■ **Work to be completed**:
Below is a listing from which only part is wanted; return exactly the lines from the one with "Terminos y condiciones (45, 1866)" up to and including the one with "Бухгалтерський облік (74, 1356)".

BEGIN

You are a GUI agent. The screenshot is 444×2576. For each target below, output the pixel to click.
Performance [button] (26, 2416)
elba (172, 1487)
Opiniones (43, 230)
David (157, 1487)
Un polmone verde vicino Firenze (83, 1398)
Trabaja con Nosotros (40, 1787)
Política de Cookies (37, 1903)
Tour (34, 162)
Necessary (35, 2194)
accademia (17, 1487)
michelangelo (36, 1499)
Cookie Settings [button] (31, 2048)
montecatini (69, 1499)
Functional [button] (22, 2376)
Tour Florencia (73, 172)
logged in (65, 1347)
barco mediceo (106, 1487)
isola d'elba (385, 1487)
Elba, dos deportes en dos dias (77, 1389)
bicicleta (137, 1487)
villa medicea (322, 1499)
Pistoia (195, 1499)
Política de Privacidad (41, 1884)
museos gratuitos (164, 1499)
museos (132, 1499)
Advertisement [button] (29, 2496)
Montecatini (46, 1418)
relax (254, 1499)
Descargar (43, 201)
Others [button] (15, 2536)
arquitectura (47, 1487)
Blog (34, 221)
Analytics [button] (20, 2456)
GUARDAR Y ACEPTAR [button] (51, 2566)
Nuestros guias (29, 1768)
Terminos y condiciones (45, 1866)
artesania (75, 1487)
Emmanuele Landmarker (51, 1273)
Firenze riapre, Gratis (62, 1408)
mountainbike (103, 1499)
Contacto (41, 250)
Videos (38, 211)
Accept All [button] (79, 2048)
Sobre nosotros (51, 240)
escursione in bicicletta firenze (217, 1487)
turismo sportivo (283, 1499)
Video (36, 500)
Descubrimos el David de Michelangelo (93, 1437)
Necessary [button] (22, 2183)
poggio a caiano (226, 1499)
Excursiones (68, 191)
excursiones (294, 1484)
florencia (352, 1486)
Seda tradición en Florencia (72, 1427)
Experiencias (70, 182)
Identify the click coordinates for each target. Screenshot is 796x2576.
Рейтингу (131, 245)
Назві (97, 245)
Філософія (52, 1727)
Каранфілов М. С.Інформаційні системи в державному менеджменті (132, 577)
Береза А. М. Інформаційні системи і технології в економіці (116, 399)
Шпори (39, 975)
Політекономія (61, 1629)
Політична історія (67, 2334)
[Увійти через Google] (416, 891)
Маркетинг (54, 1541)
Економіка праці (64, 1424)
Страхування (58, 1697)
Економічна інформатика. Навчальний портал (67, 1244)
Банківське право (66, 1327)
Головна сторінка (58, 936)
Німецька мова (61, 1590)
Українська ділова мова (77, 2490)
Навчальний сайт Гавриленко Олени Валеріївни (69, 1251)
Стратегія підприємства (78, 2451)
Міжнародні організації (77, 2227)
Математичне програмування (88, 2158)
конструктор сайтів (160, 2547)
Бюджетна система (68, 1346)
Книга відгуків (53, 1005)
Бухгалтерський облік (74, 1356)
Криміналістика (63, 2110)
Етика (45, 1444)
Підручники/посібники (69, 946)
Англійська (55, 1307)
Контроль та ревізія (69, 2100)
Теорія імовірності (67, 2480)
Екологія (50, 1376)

END

■ **Output below**:
Terminos y condiciones (45, 1866)
artesania (75, 1487)
Emmanuele Landmarker (51, 1273)
Firenze riapre, Gratis (62, 1408)
mountainbike (103, 1499)
Contacto (41, 250)
Videos (38, 211)
Accept All [button] (79, 2048)
Sobre nosotros (51, 240)
escursione in bicicletta firenze (217, 1487)
turismo sportivo (283, 1499)
Video (36, 500)
Descubrimos el David de Michelangelo (93, 1437)
Necessary [button] (22, 2183)
poggio a caiano (226, 1499)
Excursiones (68, 191)
excursiones (294, 1484)
florencia (352, 1486)
Seda tradición en Florencia (72, 1427)
Experiencias (70, 182)
Identify the click coordinates for each target. Screenshot is 796x2576.
Рейтингу (131, 245)
Назві (97, 245)
Філософія (52, 1727)
Каранфілов М. С.Інформаційні системи в державному менеджменті (132, 577)
Береза А. М. Інформаційні системи і технології в економіці (116, 399)
Шпори (39, 975)
Політекономія (61, 1629)
Політична історія (67, 2334)
[Увійти через Google] (416, 891)
Маркетинг (54, 1541)
Економіка праці (64, 1424)
Страхування (58, 1697)
Економічна інформатика. Навчальний портал (67, 1244)
Банківське право (66, 1327)
Головна сторінка (58, 936)
Німецька мова (61, 1590)
Українська ділова мова (77, 2490)
Навчальний сайт Гавриленко Олени Валеріївни (69, 1251)
Стратегія підприємства (78, 2451)
Міжнародні організації (77, 2227)
Математичне програмування (88, 2158)
конструктор сайтів (160, 2547)
Бюджетна система (68, 1346)
Книга відгуків (53, 1005)
Бухгалтерський облік (74, 1356)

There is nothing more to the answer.